LeNet-5 from scratch

In this article, we perform image classification on the MNIST dataset with custom implemented LeNet-5 neural network architecture.

1. Intro

LeNet is a very first deep learning model that introduced in the research paper “Gradient-Based Learning Applied To Document Recognition” in the year 1998 by four legendary researchers, Yann LeCun, Leon Bottou, Yoshua Bengio, and Patrick Haffner. Many of the listed authors of the paper have gone on to provide several significant academic contributions to the field of deep learning.


From left: Yann LeCun, Leon Bottou, Yoshua Bengio, and Patrick Haffner

This article will introduce the LeNet-5 CNN architecture as described in the original paper, along with the implementation of the architecture using TensorFlow 2.0. Then conclude with the utilization of the implemented LeNet-5 CNN for the classification of images from the MNIST dataset.

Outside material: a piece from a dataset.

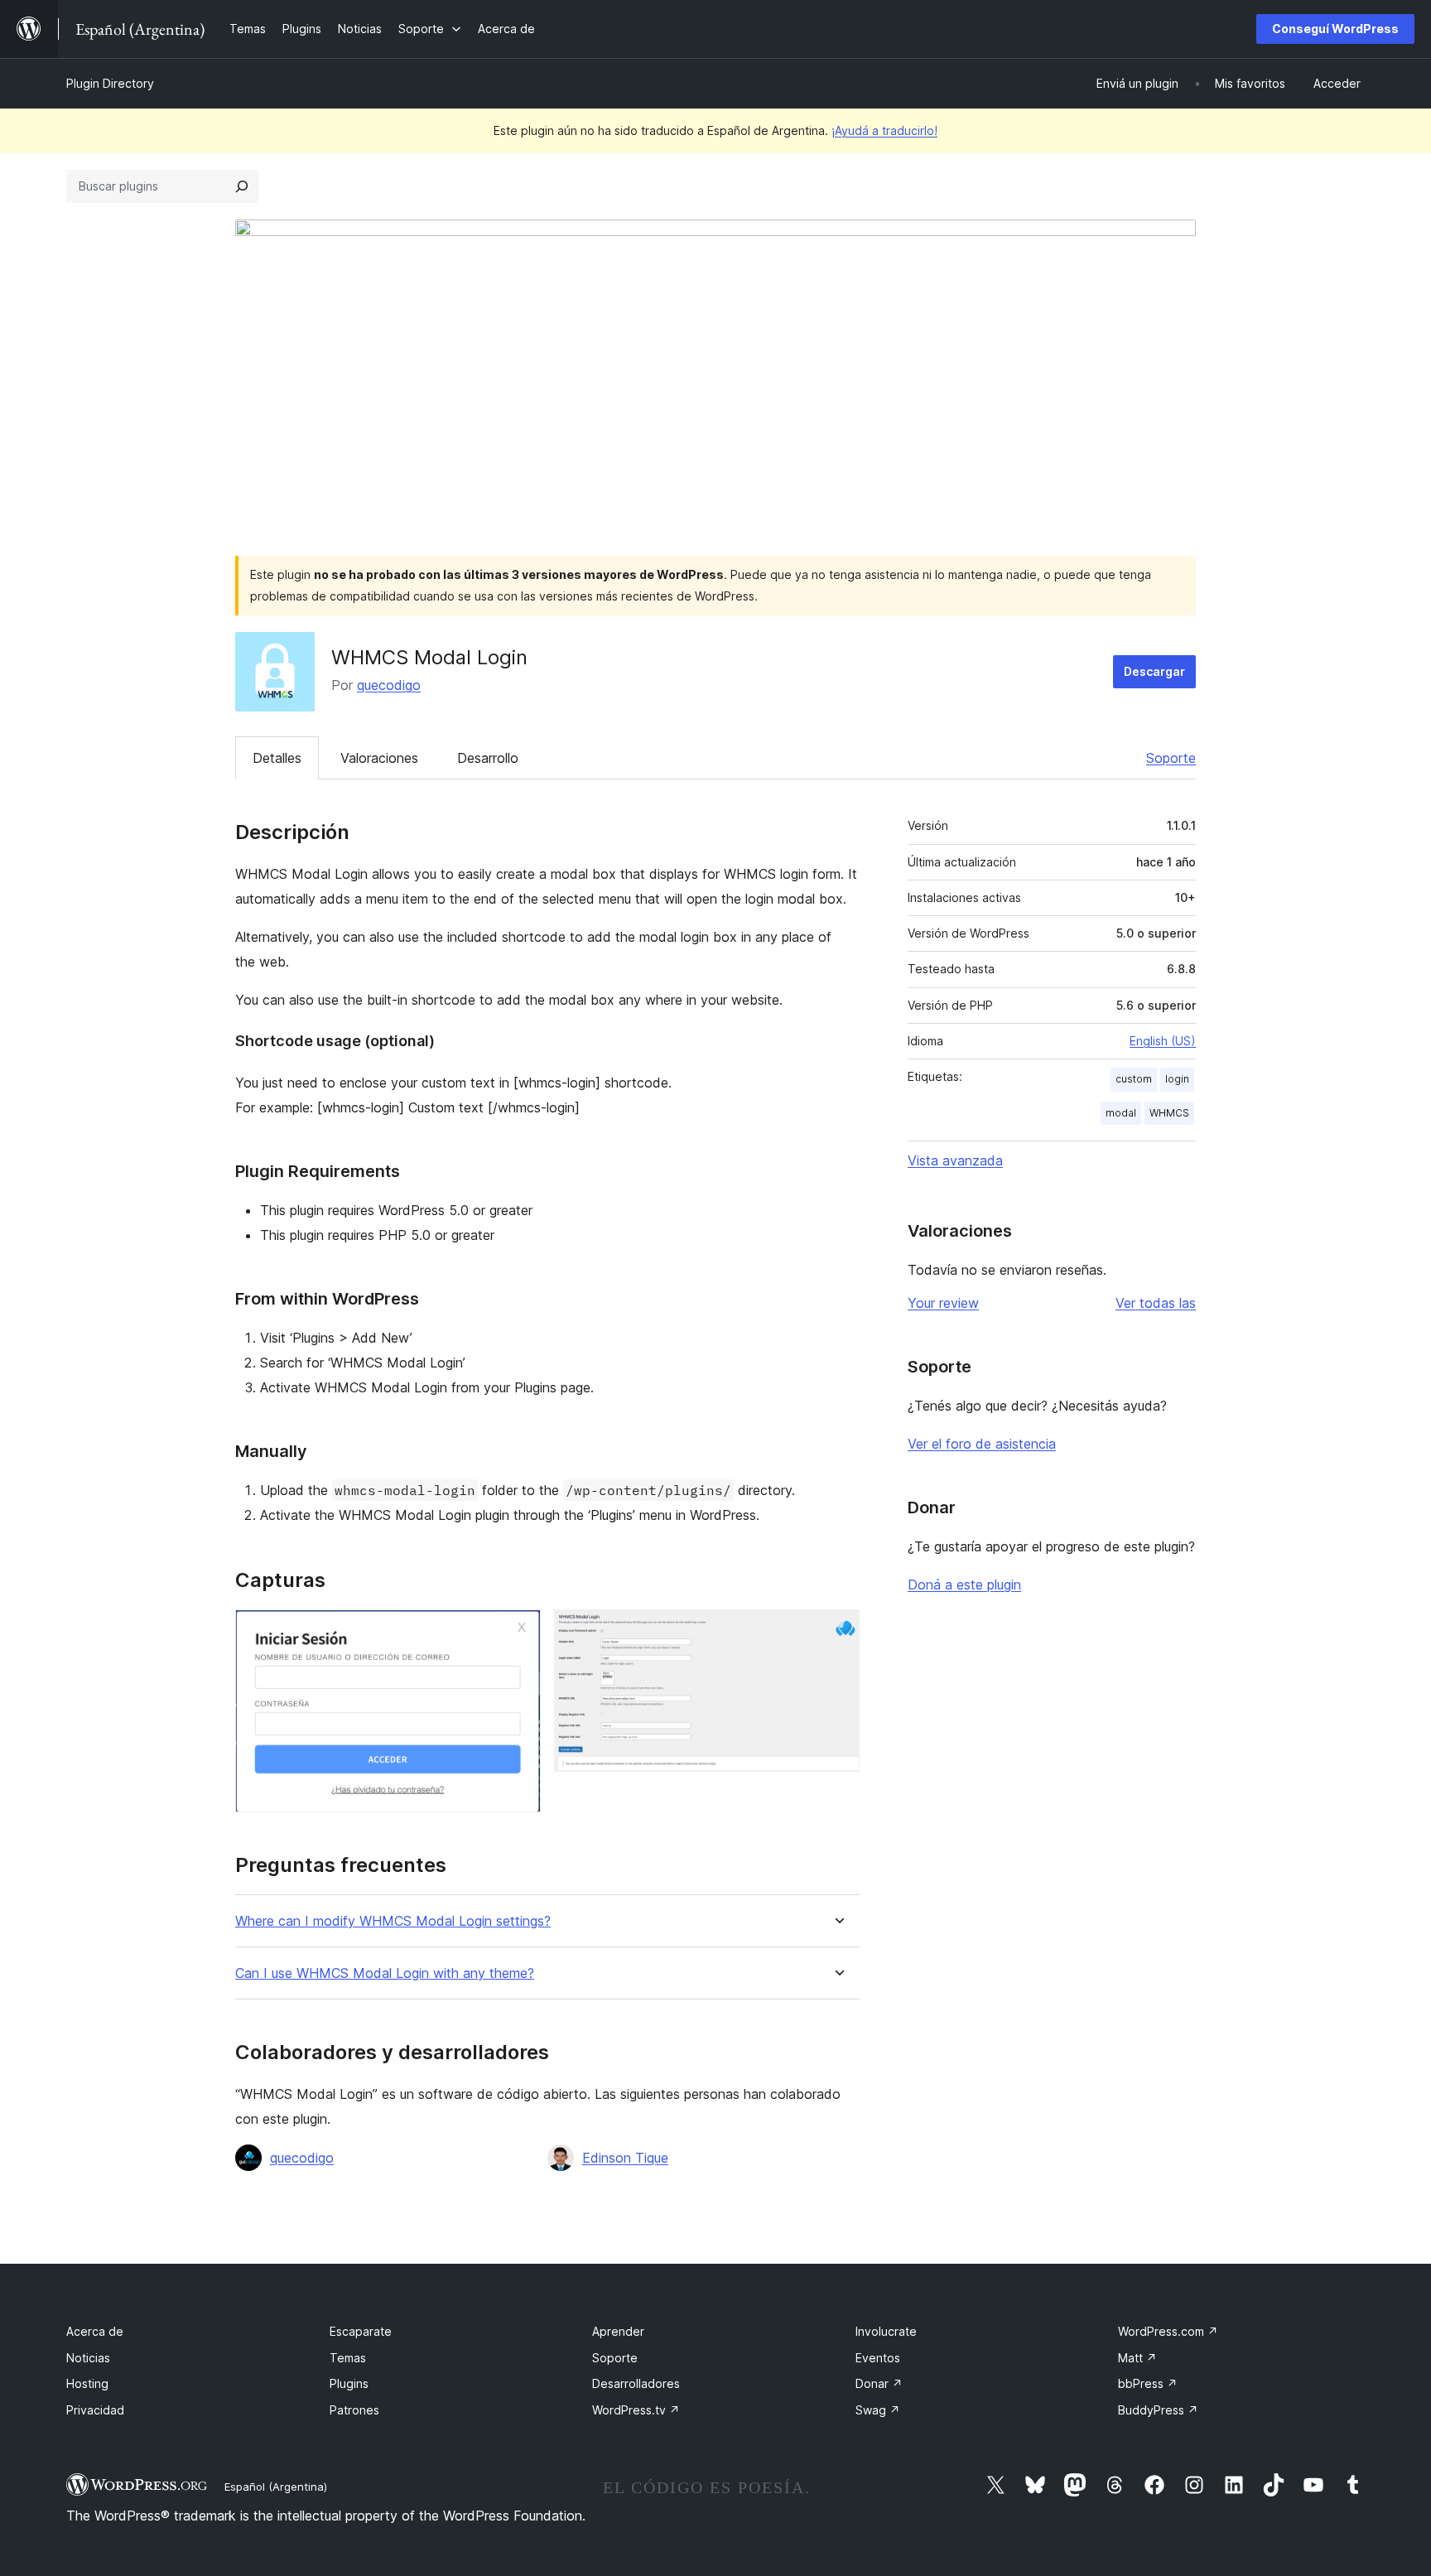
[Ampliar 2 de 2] (837, 1631)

What to find in this article:

  • Understanding of components within a convolutional neural network
  • Key definitions of terms commonly used in deep learning and machine learning
  • Understanding of LeNet-5 architecture as presented in the original research paper
  • Implementation of a neural network using TensorFlow and Keras

The content in this article is written for Deep learning and Machine Learning students of all levels. For those who are eager to get coding, scroll down to the Implementation section.

2. Convolutional Neural Networks

Convolutional Neural Networks are a standard form of neural network architecture for solving tasks associated with images. Solutions for tasks such as object detection, face detection, pose estimation and more, usually have CNN architecture variants.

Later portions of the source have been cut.